(Items from a data source)
*** Block opens ***

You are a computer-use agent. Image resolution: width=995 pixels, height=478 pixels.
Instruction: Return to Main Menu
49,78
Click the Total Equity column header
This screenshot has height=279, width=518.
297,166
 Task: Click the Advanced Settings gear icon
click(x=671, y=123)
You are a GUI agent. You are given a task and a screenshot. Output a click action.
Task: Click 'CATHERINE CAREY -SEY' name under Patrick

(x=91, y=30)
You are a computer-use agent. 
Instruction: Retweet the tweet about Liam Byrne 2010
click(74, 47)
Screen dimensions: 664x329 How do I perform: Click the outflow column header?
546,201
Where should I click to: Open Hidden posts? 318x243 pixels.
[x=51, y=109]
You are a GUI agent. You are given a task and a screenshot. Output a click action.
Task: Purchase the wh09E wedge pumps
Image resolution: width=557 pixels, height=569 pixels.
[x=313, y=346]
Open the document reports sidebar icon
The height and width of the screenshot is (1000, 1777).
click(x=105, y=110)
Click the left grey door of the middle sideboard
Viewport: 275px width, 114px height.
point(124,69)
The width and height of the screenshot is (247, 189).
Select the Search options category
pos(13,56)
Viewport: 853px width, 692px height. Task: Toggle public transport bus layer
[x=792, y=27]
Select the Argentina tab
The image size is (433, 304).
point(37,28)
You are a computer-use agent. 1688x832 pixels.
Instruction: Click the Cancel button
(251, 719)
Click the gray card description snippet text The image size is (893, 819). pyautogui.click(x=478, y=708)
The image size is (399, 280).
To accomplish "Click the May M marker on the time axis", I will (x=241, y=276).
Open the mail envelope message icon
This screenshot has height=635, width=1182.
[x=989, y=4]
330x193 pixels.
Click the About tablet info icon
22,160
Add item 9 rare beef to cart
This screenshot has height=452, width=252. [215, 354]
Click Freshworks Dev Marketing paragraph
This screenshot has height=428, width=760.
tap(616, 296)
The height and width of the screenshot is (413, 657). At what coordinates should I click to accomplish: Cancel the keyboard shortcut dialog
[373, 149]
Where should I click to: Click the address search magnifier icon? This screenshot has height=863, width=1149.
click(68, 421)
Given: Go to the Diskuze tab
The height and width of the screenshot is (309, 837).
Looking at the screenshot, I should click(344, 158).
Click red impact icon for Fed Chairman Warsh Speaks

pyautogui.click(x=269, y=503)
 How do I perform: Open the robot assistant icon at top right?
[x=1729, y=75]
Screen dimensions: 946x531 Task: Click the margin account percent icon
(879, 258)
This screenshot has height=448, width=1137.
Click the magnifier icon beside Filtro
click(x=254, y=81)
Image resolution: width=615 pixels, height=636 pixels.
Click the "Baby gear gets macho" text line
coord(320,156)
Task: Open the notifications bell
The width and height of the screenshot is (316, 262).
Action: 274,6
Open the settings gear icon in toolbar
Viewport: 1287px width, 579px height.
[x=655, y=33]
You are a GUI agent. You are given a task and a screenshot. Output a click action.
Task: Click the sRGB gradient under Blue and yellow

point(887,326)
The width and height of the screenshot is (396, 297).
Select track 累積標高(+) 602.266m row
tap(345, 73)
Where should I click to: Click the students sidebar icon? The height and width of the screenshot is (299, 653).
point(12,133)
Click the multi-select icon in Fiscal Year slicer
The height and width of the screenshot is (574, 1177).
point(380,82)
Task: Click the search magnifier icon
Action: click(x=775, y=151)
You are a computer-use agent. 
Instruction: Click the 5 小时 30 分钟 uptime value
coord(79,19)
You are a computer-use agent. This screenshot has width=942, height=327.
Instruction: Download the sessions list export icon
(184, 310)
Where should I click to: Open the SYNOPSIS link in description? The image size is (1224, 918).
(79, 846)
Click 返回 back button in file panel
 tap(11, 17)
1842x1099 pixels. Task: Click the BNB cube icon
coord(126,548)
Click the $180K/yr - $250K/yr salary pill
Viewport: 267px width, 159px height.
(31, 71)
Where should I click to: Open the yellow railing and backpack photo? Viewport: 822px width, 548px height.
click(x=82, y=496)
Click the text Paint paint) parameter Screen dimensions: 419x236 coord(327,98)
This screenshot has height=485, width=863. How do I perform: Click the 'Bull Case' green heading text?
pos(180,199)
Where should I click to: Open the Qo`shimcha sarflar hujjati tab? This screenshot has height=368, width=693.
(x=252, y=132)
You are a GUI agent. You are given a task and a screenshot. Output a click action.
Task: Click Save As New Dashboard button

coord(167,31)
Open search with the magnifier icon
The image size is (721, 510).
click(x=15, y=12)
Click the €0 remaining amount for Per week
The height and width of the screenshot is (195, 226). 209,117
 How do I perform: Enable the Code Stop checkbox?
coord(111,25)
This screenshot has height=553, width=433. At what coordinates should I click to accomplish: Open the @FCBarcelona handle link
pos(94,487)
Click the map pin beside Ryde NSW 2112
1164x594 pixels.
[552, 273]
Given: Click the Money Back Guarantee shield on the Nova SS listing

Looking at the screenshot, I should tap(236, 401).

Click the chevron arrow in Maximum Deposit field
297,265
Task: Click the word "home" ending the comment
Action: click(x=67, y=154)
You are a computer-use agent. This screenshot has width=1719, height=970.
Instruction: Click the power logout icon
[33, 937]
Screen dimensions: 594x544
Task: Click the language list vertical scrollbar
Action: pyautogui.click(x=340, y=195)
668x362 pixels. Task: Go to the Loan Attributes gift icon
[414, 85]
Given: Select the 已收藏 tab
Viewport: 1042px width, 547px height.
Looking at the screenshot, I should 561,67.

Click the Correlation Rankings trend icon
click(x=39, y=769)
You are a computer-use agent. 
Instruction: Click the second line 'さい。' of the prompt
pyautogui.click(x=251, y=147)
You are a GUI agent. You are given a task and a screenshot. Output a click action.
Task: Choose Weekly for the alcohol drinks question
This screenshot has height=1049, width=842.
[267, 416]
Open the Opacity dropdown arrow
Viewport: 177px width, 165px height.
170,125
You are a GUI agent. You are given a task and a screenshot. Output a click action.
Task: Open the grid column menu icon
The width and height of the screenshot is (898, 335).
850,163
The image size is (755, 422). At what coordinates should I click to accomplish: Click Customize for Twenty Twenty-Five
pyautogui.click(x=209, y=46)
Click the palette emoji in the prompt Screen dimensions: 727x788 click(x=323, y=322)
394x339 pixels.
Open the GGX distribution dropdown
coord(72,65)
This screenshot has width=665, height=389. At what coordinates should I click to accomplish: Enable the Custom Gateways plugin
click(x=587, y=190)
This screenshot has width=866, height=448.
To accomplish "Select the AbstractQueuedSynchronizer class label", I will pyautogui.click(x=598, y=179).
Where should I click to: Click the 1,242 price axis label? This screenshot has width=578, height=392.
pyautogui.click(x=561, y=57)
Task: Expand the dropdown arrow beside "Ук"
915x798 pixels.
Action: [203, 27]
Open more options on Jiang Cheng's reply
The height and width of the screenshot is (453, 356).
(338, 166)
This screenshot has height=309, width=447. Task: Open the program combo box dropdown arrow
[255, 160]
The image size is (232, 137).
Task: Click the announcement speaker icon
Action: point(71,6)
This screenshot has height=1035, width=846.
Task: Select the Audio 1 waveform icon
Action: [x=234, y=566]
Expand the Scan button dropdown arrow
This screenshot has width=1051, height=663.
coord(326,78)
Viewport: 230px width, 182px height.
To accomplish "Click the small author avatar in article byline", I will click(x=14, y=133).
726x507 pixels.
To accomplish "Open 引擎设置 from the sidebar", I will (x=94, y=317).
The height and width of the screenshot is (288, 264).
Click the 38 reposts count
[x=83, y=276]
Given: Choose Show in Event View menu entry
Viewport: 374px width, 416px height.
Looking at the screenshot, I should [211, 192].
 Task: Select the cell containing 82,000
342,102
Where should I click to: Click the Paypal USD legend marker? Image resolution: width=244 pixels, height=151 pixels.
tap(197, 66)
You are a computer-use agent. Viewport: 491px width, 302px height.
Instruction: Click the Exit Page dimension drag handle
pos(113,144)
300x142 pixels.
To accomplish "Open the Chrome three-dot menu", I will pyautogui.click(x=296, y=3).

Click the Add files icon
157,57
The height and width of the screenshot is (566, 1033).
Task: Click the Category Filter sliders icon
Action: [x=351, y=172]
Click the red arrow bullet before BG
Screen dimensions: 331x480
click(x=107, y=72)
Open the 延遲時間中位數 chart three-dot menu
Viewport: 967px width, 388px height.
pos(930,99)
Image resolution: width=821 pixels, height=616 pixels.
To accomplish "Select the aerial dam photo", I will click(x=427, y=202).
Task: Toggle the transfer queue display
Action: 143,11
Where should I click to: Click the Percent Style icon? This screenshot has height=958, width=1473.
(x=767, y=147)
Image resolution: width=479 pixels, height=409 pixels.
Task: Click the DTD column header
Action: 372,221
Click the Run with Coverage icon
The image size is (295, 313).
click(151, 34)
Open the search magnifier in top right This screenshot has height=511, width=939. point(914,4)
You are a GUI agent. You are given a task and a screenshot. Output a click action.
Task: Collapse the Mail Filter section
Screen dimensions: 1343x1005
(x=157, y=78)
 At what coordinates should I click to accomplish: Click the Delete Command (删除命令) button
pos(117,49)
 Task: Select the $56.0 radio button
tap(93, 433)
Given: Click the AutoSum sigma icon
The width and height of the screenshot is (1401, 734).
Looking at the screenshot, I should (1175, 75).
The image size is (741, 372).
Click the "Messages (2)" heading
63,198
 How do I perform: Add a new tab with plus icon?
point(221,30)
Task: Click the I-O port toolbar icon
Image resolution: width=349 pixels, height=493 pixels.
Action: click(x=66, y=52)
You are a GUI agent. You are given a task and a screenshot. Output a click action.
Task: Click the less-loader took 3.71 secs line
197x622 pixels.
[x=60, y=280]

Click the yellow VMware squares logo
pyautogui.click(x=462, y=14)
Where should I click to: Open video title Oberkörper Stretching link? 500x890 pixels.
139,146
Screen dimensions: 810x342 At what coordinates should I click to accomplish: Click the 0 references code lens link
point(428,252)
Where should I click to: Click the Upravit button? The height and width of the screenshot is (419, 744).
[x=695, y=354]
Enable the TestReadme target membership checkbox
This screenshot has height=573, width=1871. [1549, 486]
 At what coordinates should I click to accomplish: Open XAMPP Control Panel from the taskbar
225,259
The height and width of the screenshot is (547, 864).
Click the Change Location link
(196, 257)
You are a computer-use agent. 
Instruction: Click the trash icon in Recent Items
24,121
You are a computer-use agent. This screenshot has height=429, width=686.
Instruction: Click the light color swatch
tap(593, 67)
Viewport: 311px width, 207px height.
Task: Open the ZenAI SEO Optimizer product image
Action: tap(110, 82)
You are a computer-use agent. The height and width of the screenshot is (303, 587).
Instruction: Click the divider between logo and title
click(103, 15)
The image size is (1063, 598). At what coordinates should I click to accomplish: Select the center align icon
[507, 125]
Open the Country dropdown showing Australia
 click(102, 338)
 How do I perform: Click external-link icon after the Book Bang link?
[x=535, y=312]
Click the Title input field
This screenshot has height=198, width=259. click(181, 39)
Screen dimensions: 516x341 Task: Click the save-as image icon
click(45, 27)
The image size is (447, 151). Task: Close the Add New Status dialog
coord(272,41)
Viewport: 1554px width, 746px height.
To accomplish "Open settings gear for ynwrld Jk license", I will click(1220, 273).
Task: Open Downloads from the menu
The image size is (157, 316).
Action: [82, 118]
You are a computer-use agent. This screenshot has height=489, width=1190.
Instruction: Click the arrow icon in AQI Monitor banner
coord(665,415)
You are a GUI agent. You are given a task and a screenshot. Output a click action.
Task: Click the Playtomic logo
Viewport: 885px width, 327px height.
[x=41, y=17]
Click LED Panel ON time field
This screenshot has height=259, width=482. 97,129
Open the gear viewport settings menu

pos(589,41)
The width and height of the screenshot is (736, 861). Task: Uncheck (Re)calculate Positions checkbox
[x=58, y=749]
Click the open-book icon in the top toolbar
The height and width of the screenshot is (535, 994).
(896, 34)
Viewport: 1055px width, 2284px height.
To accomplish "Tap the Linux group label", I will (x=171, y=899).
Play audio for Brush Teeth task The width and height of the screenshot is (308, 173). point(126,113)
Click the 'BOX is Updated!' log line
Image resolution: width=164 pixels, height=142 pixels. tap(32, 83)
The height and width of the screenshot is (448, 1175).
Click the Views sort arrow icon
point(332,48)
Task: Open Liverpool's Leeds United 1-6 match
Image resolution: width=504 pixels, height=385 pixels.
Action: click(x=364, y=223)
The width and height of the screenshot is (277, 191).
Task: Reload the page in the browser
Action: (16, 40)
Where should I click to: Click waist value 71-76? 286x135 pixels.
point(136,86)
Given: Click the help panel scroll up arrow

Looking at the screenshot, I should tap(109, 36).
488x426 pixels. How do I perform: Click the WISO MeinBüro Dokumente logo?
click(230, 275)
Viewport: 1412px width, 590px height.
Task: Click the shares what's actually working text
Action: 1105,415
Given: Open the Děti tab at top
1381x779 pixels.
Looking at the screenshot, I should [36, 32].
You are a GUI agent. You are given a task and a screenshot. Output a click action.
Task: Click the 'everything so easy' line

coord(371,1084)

*** Block closes ***

### Exercise
Among the lines above, find the ones containing "Expand" and copy them.

### Reply to the task
Task: Expand the dropdown arrow beside "Ук"
Expand the Scan button dropdown arrow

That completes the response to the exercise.